◆ **What the task asks**: Word for word, set down the lines from the one that contains "1092x1092 pixels. At" through the final line of the data; no pictures belong in the copy.

◆ **Extracted data**:
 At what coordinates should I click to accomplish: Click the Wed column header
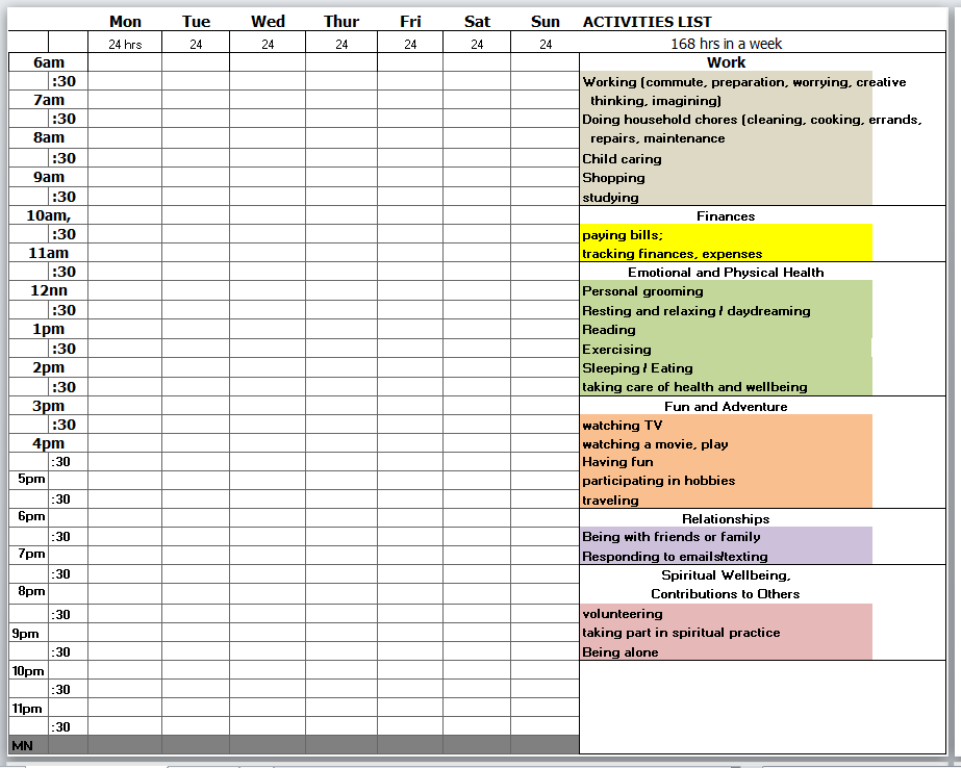(x=268, y=22)
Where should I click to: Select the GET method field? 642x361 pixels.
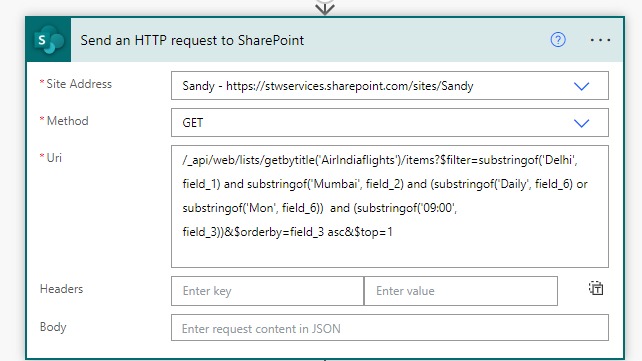390,123
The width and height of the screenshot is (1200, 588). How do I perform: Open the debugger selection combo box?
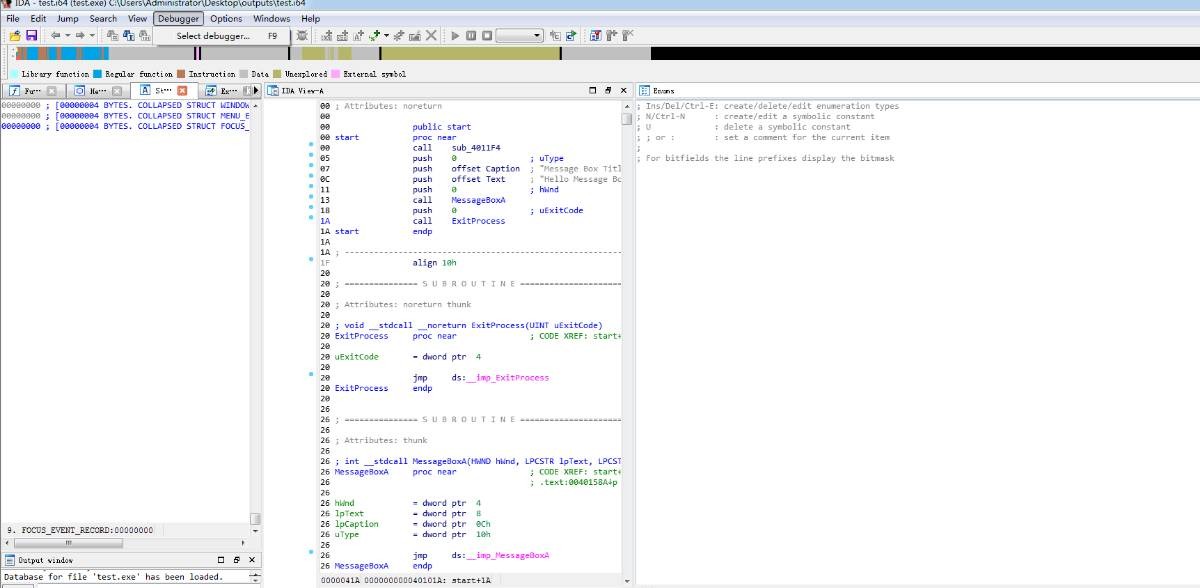pos(520,35)
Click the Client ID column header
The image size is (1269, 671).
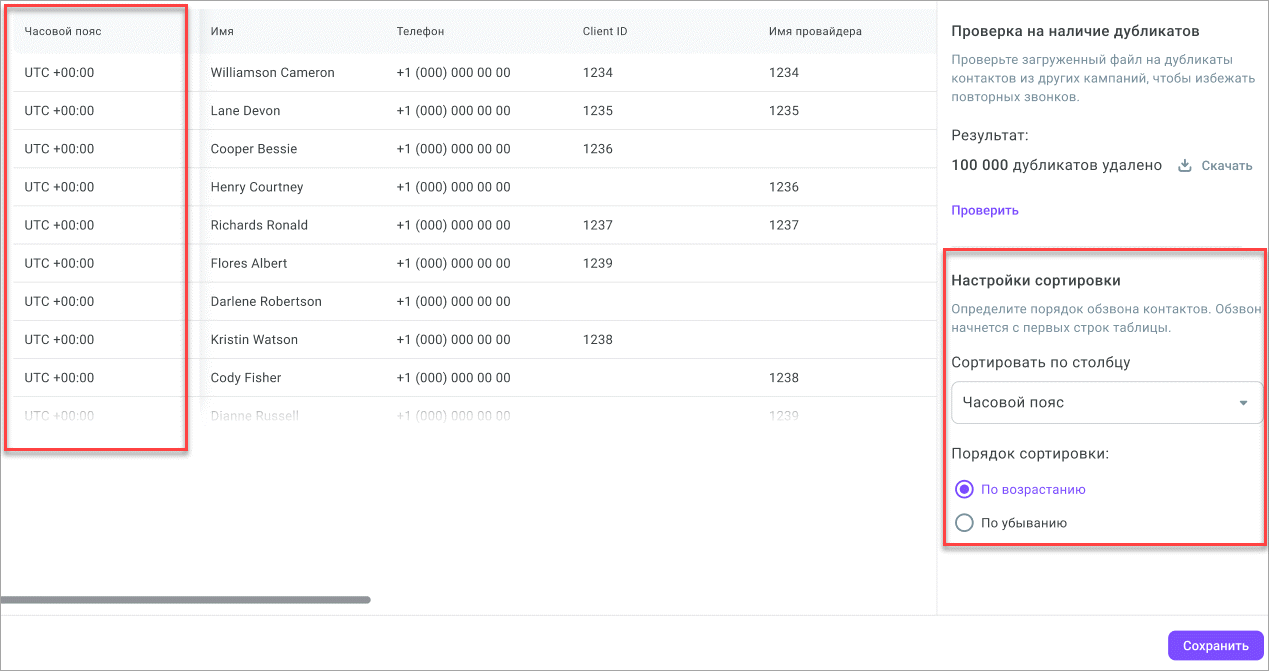605,31
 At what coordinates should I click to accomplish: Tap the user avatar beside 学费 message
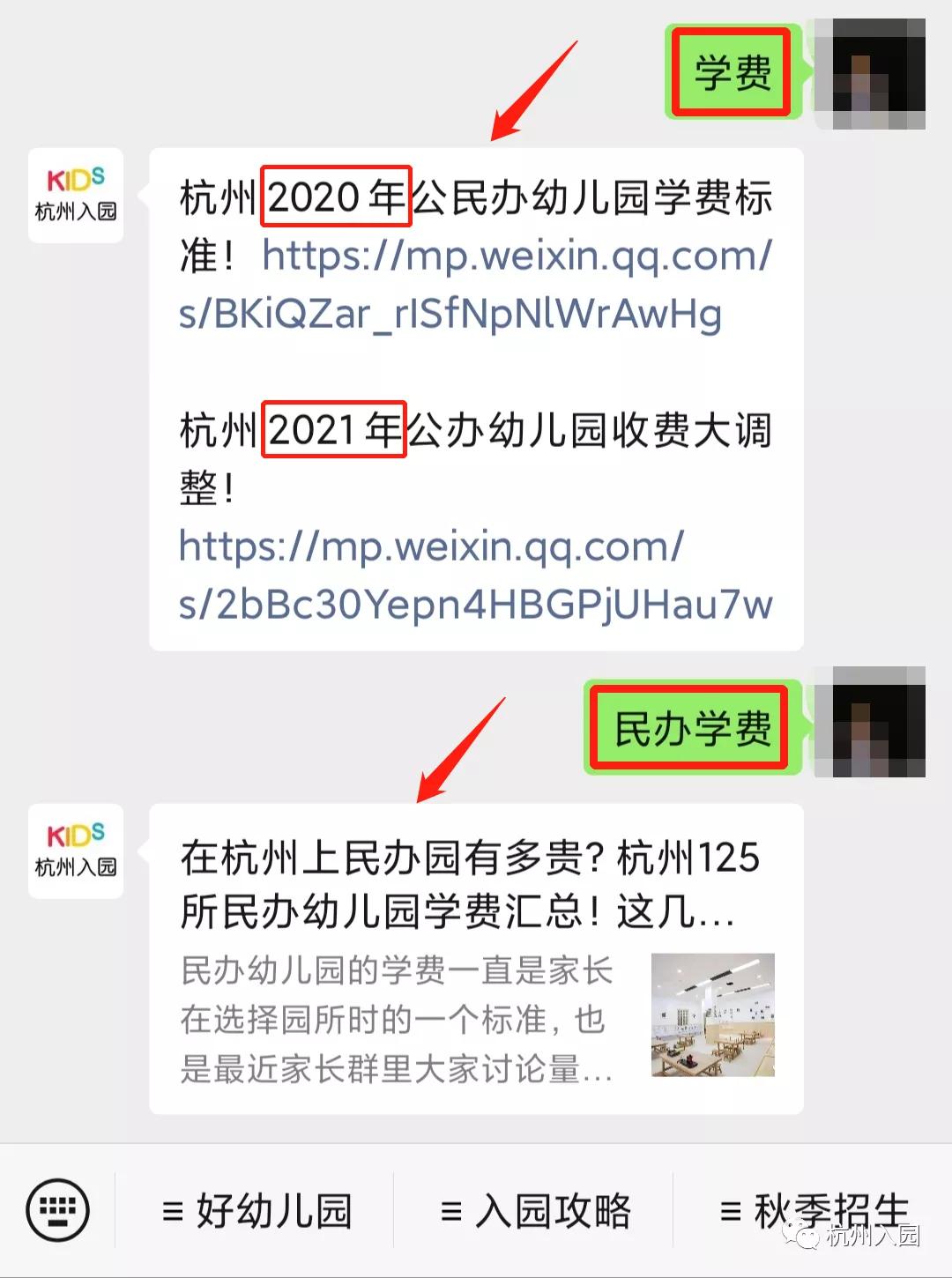tap(869, 73)
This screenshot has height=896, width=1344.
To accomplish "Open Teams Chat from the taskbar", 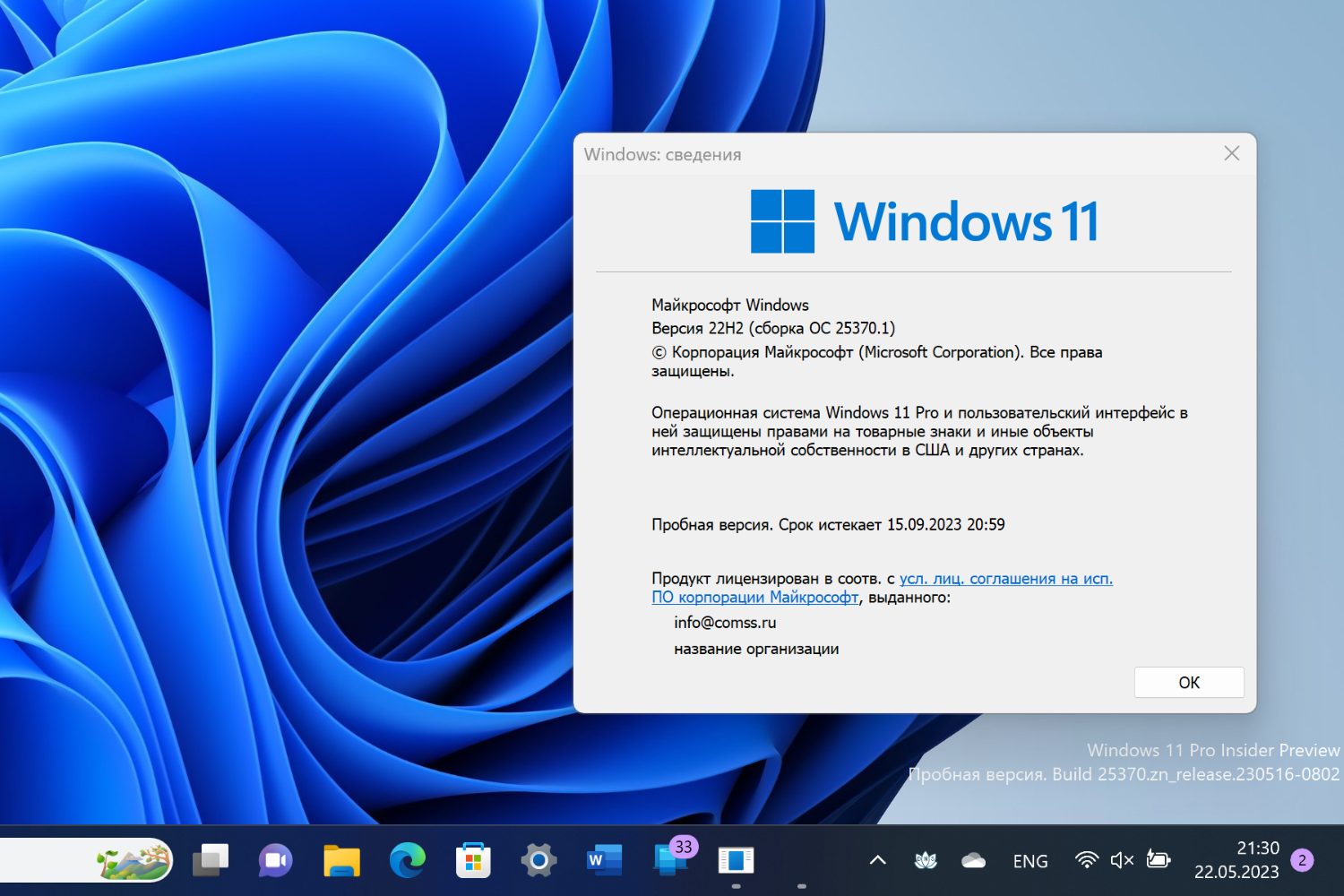I will pos(275,860).
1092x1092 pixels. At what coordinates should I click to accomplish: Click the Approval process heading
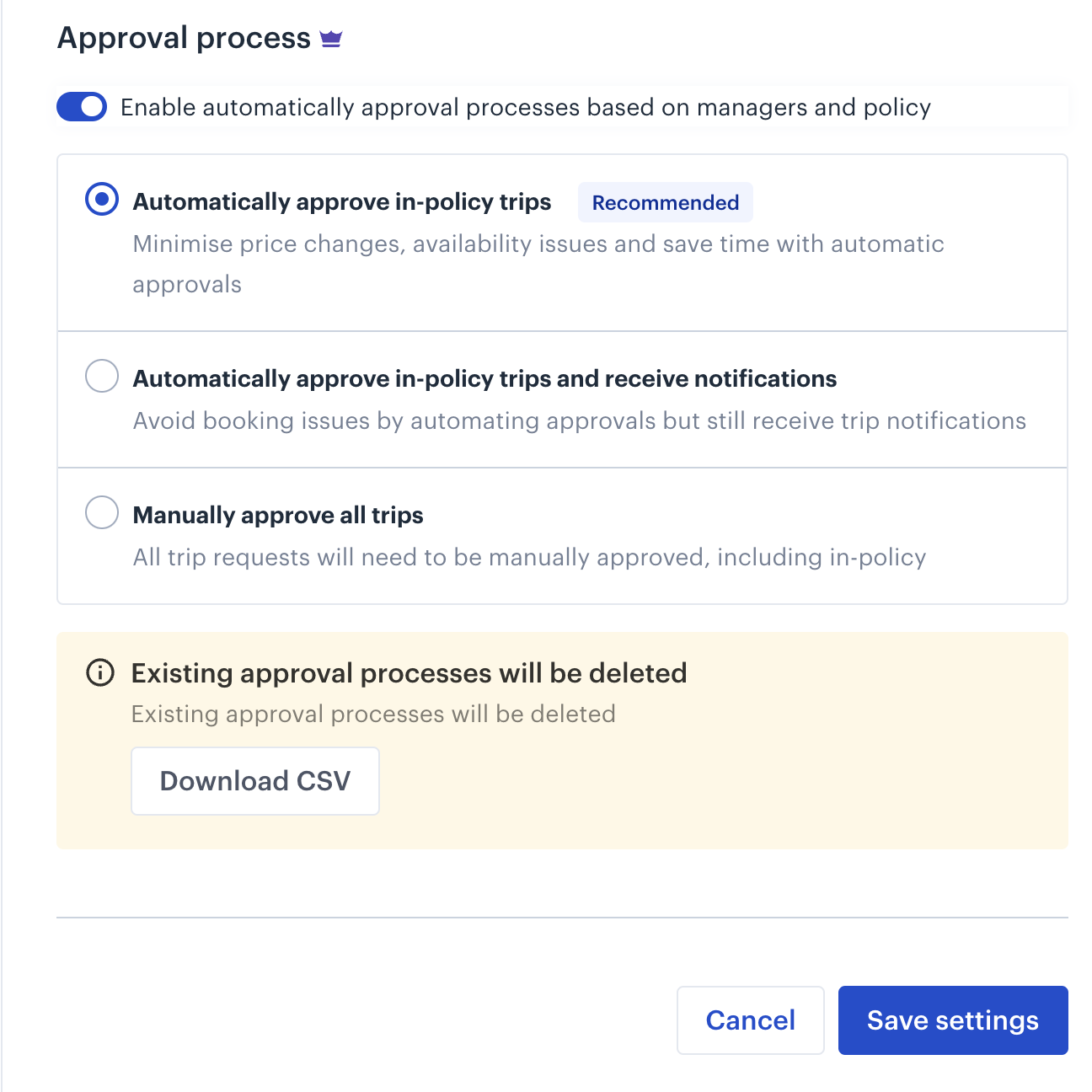tap(184, 38)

◆ **Exercise result**:
1092x1092 pixels. At what coordinates should I click to accomplish: Click the Approval process heading
tap(184, 38)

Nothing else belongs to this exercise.